▶ [SOURCE DOCUMENT]:
○ ○ ○ ○ ○

Question

A block weighing `14 kg` is on a plane with an incline of `pi/6` and friction coefficient of `1/5`. How much force, if any, is necessary to keep the block from sliding down?

Answer 1

In order for the object to not slide down, a force of `F_0=45.75` Newtons must be applied upon it.

Explanation:

Let us visualise the situation:

To analyze the motion of the block, we must know about the forces which act on it.

First of all, the gravity force `G=mg` which we can break down into `G_x` and `G_y`, where `G_x` is parallel to the plane and `G_y` is perpendicular to it. Second of all, the normal force `N` and finally the force of friction `F_f`.

We ask: what force `F_0` must we apply on the block such that it remains motionless? We can assume this force to be on the same direction as `G_x` and `F_f`, parallel to the plane, and then apply Newton's Second Law:

`F=ma`

Where `F` is the sum of all the forces applied on a certain direction.

If the plane has an inclined `theta` and since the triangle formed by the vectors `vec G`, `vec G_y` and `vec G_x` is similar to the original triangle, we get the following relations:

`{(G_x = mgsintheta),(G_y = mgcostheta) :}`

Now, on the parallel direction to the plane, we have:

`F_("parallel")=-F_0 + G_x - F_f=ma`

The sign of the force is determined by whether it acts for or against motion. In our case, `F_0` must be opposing motion.

○ ○ ○ ○ ○

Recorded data
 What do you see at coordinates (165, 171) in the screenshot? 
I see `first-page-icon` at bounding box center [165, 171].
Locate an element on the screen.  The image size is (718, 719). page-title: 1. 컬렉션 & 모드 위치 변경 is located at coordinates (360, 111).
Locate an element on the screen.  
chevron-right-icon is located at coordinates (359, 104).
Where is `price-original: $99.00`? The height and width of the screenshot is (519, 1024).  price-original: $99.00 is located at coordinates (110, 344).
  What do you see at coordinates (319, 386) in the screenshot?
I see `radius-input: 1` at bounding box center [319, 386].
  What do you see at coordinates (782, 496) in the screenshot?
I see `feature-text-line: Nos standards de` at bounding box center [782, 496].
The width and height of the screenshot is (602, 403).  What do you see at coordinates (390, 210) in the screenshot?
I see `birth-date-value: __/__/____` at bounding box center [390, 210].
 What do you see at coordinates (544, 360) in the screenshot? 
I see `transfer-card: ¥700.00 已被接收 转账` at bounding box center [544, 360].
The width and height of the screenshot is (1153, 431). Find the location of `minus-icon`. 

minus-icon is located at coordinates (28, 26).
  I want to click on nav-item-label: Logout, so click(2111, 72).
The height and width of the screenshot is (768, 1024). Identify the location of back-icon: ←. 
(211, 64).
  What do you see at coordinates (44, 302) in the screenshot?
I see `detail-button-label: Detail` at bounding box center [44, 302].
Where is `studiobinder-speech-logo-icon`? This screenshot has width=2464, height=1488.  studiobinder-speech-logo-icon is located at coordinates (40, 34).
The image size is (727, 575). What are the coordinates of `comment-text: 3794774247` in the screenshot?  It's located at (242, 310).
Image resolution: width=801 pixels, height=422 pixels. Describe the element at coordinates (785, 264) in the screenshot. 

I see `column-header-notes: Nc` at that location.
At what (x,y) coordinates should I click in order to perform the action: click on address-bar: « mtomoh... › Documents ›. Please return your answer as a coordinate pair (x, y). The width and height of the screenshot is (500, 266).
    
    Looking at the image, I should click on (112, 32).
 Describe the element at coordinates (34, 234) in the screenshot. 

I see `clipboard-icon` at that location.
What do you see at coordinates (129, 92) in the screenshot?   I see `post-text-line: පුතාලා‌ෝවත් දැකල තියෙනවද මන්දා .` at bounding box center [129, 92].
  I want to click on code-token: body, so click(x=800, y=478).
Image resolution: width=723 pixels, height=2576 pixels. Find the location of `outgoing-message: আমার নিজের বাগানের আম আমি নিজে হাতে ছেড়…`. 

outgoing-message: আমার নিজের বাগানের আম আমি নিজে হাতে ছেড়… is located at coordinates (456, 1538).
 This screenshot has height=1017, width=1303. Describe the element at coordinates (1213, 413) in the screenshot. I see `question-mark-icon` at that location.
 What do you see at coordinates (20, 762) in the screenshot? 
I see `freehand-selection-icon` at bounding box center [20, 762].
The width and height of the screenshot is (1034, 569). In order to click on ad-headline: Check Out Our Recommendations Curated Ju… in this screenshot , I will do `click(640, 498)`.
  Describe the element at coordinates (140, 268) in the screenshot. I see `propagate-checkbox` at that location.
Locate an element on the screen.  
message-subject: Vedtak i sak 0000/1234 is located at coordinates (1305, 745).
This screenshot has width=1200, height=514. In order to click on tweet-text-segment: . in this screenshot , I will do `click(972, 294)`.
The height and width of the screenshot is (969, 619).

○ ○ ○ ○ ○

▶ [DIRECTIONS]:
In the inclined-plane problem, what force does the answer say must be applied so the block does not slide down?

▶ [RESULT OF THE TASK]:
A force of 45.75 newtons must be applied to the block.